Sharon nodded. “I kind of figured. This may sound a little strange to you, but I almost know what he’s feeling. My brother is pretty famous.”
“Who’s your brother?” Johnetta looked at her, frowning. “Wait. Is your brother Michael Wheatly?”
“Yep.” Sharon smiled.
“Oh, my goodness, I recognize you. You did that wonderful video for him.”
Sharon flushed. “I did. I was only fifteen at the time and it made my life a living hell, so I don’t usually talk about it.”
“Why? It was beautifully done, and such a hope-filled story.”
“Maybe, but at the time, I was dealing with a lot of fifteen-year-old boys who just saw a hooker.”
Johnetta smiled. “I can see where that might make life difficult.”
“I’m surprised you didn’t know. I thought you guys checked me out fully.”
“Jean and the press people probably knew and they didn’t see any problem with it. Like I said, we try to strip away all the non-essential details so we can focus on your qualifications.”
“Well, anyway, let’s get back to why I’m here. And I think you’ve pretty much answered my question.” Sharon waited for a moment, trying to figure out what to do next. “Unfortunately, I don’t have any answers.”
“You don’t?” asked Johnetta, suddenly smiling.
Sharon rolled her eyes. “Trust me, the last thing I want to do is date the guy. I just… I don’t know. He just seems a little sad when the rest of the panel goes off to lunch or to dinner. So I wondered and, well, now I know. Maybe I’ll talk to the rest of them. We should be able to come up with something.”
“They just might.” Johnetta nodded thoughtfully. “If they do, would you keep me posted? And, uh, call me Johnnie.”
“Sure, Johnnie. I’m Sharon.” Sharon stood.
“Sure thing, Sharon.”
As Sharon left, Johnetta smiled and chuckled to herself. Mark had quietly protested any interest in getting together with the lovely Ms. Wheatly, and Sharon had just done the same about getting together with Mark. Which, of course, meant there had to be a way to get the two of them together.
Sharon, for her part, knew darned well she had other things to be thinking about besides her boss and turned her mind to focusing on those very things, not the least of which was the upcoming meeting with Monsieur Sartimes.

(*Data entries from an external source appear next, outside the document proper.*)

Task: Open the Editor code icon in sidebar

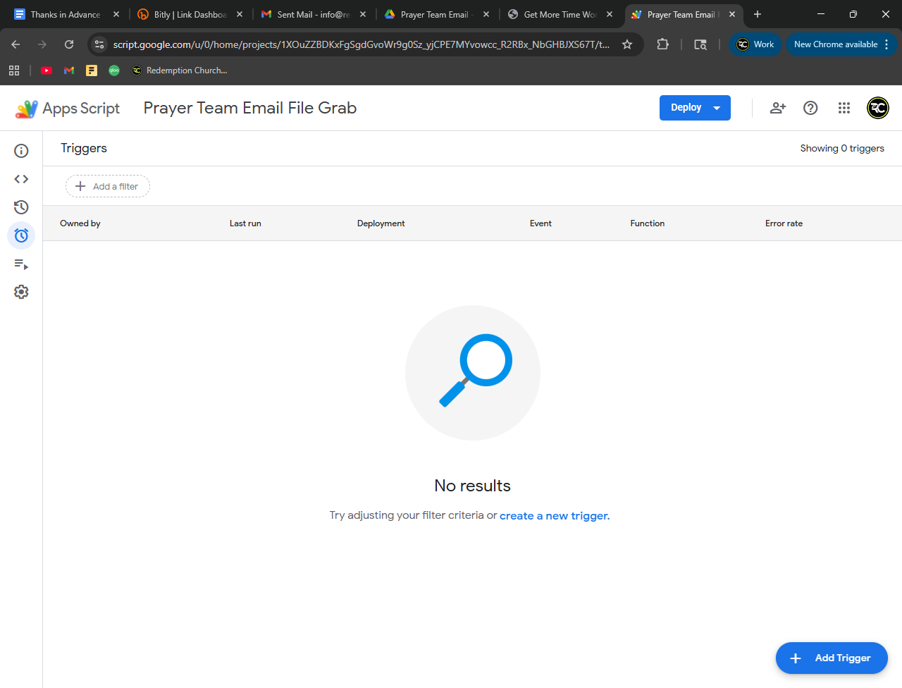Action: click(x=21, y=179)
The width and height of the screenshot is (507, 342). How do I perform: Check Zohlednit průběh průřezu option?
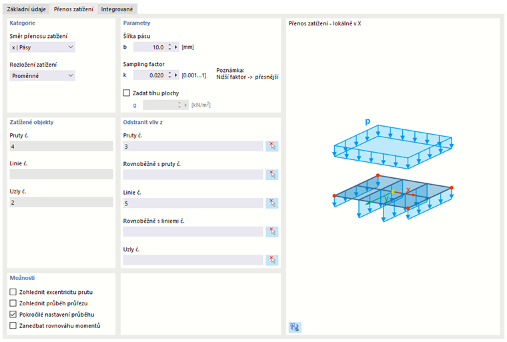13,303
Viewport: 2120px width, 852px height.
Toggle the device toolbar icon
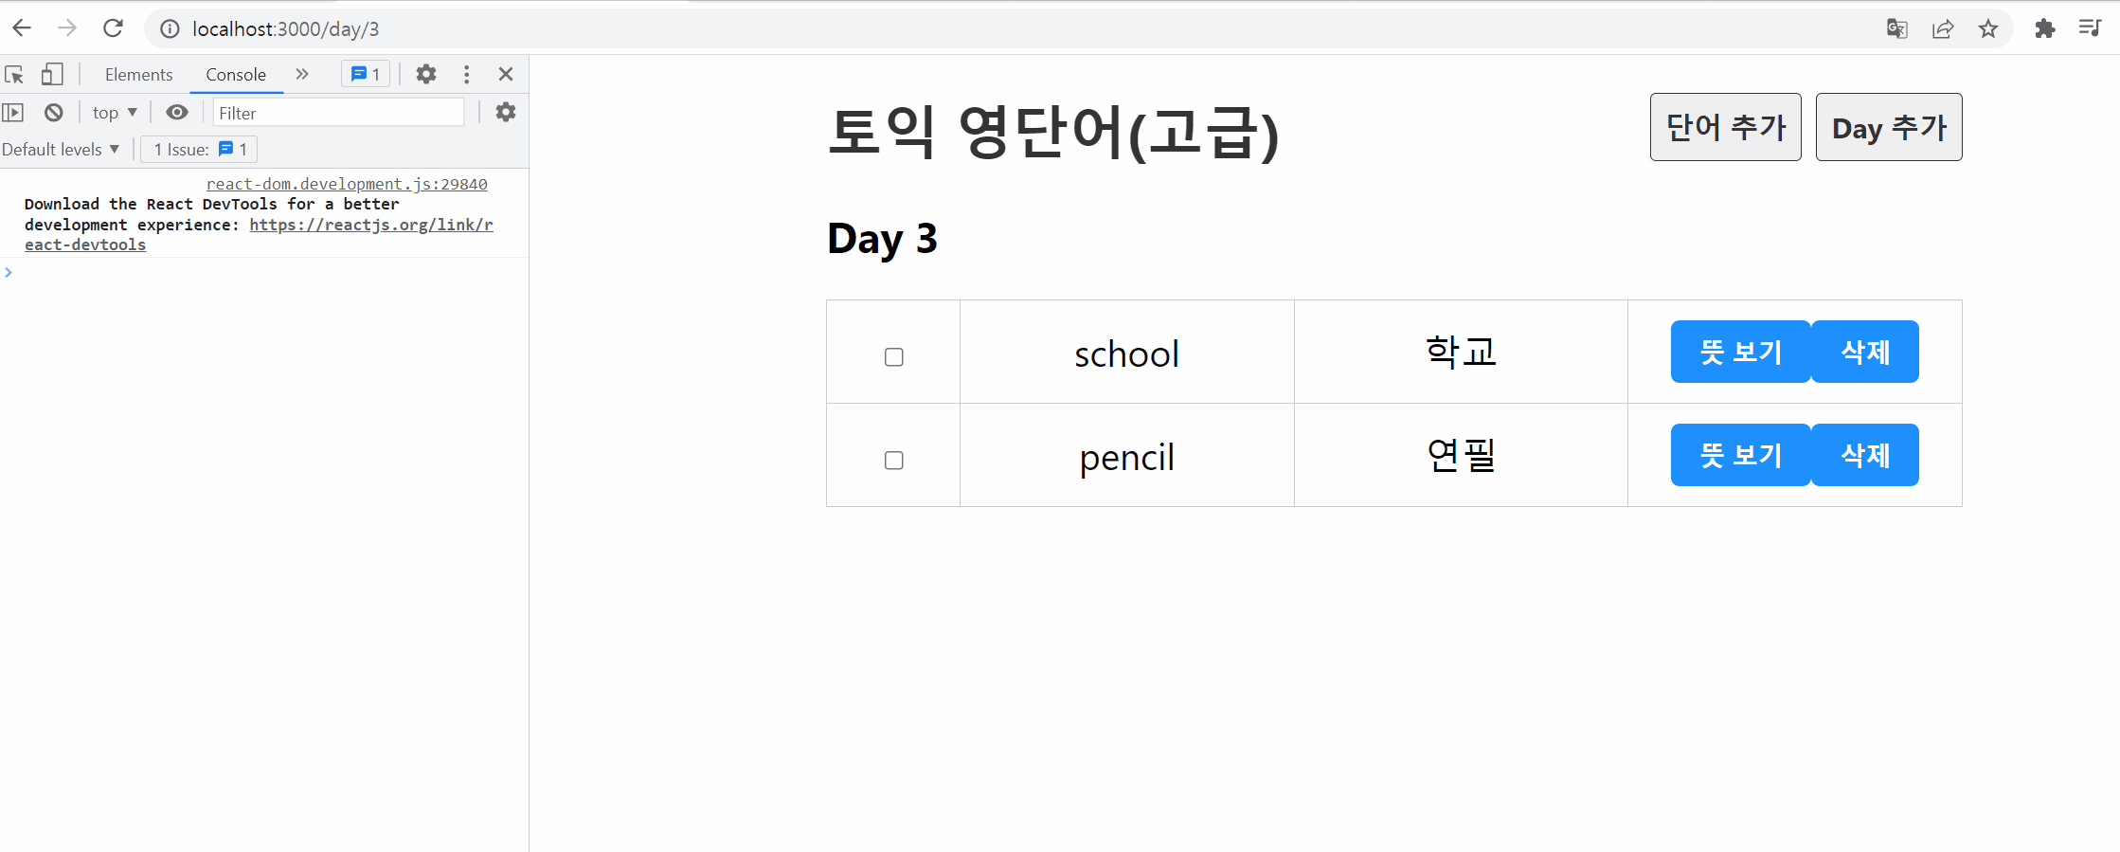coord(52,74)
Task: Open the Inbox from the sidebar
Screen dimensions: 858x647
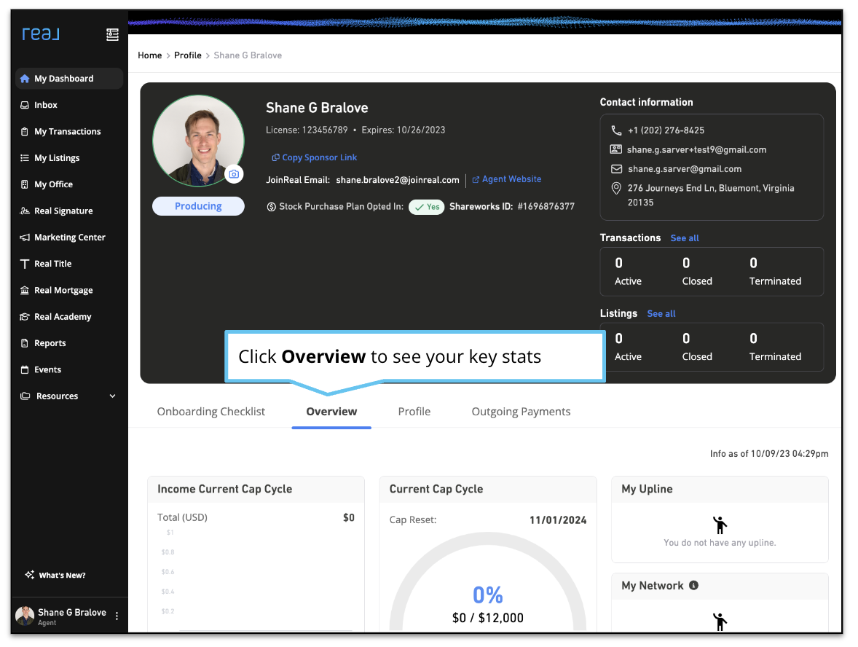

Daniel Friedman was not the sort of person anyone would have marked as a future Secretary of State, at least not based on his early career. He certainly didn’t have the tall, smooth good looks one associated with diplomats. If anything, Friedman, who was of average height, slightly scrawny, dark, curly hair, near-sighted and prone to ugly glasses, looked like the nerd he’d started out as. Some years before, during the first tech industry bubble, he had burst on the scene, having not only developed a prodigiously successful search engine but then parlayed that into the prototype for advertising on the Internet before selling out just before the first bubble burst.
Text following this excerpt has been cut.